▶ [Problem 1] Write out the part of the debate passage between "Mr. Longden" and "both will benefit?", inclusive.
▶ [Problem 2] Check each statement against the debate passage and answer yes or no, quoting the words that decide it. (a) Mr. Rippon states that most of the Community's budget goes to agricultural support. (b) Mr. Rippon states that the report Mr. Marten mentions was a report of the National Institute. (c) Mr. Rippon states that the proposed transitional periods are too short.

▶ [Selected passage]
My hon. Friend will recall that earlier I said that we envisaged that there should be a debate in the House before the next Ministerial meeting on 2nd February. I hope that that will help right hon. and hon. Members to have an opportunity to consider the implications. These things cannot be measured absolutely precisely. I am sure that the terms we have put to the Community are fair and reasonable. Of course, the Community says that they are too fair and reasonable and, therefore, it has put forward its own views as to what would constitute a mutual balance of advantage as between the existing Community and the applicants. That is what the negotiations are about.

Mr. McBride

I want to refer to the problem of regional industrial development. Is it the right hon. and learned Gentleman's assumption, or is it a fact, that regional industrial policy will continue as at present? Taking Wales as an example, can he envisage any reductions in the financial incentives with which we hope to attract more and more industry to the Principality?

Mr. Rippon

What I am talking about is an increase in these facilities. This is one of the reasons that I am concerned about, not only the ultimate size of the Community's budget but its shape. At present, the greater part of the Community's budget is devoted to agricultural support, and because of the nature of our small and efficient agricultural industry our receipts are very much smaller than those of anyone else, which is a factor to be borne in mind. One of the assumptions to make is that if the shape of the budget changes in the years ahead so that a smaller proportion is devoted to agriculture and a higher proportion to regional and other investment programmes, a new situation is created which is more beneficial to us.

Mr. Longden

Will my right hon. and learned Friend make it clear that among those misguided persons and bodies which are opposed to our going into Europe on any terms there should not be included, first, the third world to which my hon. Friend the Member for Canterbury (Mr. Crouch) has referred, and, secondly, at home, our agricultural industry, since what is certain is that both will benefit?

Mr. Rippon

I am sure that my hon. Friend is perfectly right about that.

Mr. Rose

Is the right hon. and learned Gentleman satisfied that the transitional period of five years is long enough to ensure that average wages, holidays, redundancy payments, family allowances and other benefits in this country will go up to the superior levels in the Common Market countries? Is not the Government's current legislation directly blocking this parallel development towards parity with the Common Market countries in these respects?

Mr. Rippon

I cannot accept the second part of the hon. Gentleman's supplementary question. I believe that the transitional periods we are proposing are perfectly adequate and would enable us both to adjust to the difficulties and to seize the opportunities in a fair way. It is true that over a wide range of social security benefits wages and holidays the levels are rather better in the Community than they are here.

Mr. Marten

Does my right hon. and learned Friend recall saying that the application had the overwhelming support of Parliament? I remind him that it was not this Parliament which did so but the last Parliament. There is a big difference in that. [Interruption.] Hon. Members may not like it, but they are going to hear it. My right hon. and learned Friend also said that there is no doubt about the dynamic economic advantages of going into the Common Market. Does not he recall that the White Paper said that this was unquantifiable, that the National Institute said that there are no advantages in going in, and that the C.B.I, report is highly suspect by a great number of businessmen? Will he inform the country and Parliament what these so-called dynamic economic advantages are?

Mr. Rippon

I do not think that my hon. Friend should complain about the change in the composition of this House; I do not. It is the upper limit of the advantages which is unquantifiable. The report to which he refers was not a report of the National Institute. It was by three of its members and was published under the auspices of the Institute, which made it clear that the authors were answerable for their own views.

▶ [Information given]
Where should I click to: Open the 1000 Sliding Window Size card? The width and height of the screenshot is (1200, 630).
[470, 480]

* * *

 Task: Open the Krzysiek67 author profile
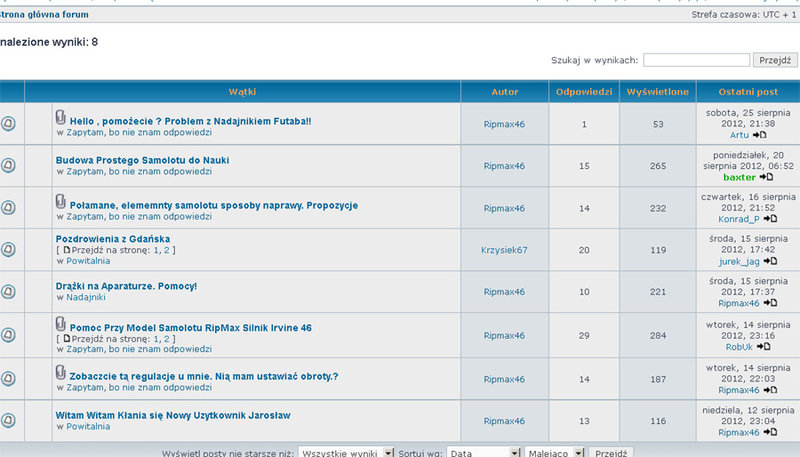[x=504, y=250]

▶ [Output 1]
Mr. Longden

Will my right hon. and learned Friend make it clear that among those misguided persons and bodies which are opposed to our going into Europe on any terms there should not be included, first, the third world to which my hon. Friend the Member for Canterbury (Mr. Crouch) has referred, and, secondly, at home, our agricultural industry, since what is certain is that both will benefit?

▶ [Output 2]
(a) Yes: "At present, the greater part of the Community's budget is devoted to agricultural support"
(b) No: "The report to which he refers was not a report of the National Institute."
(c) No: "I believe that the transitional periods we are proposing are perfectly adequate"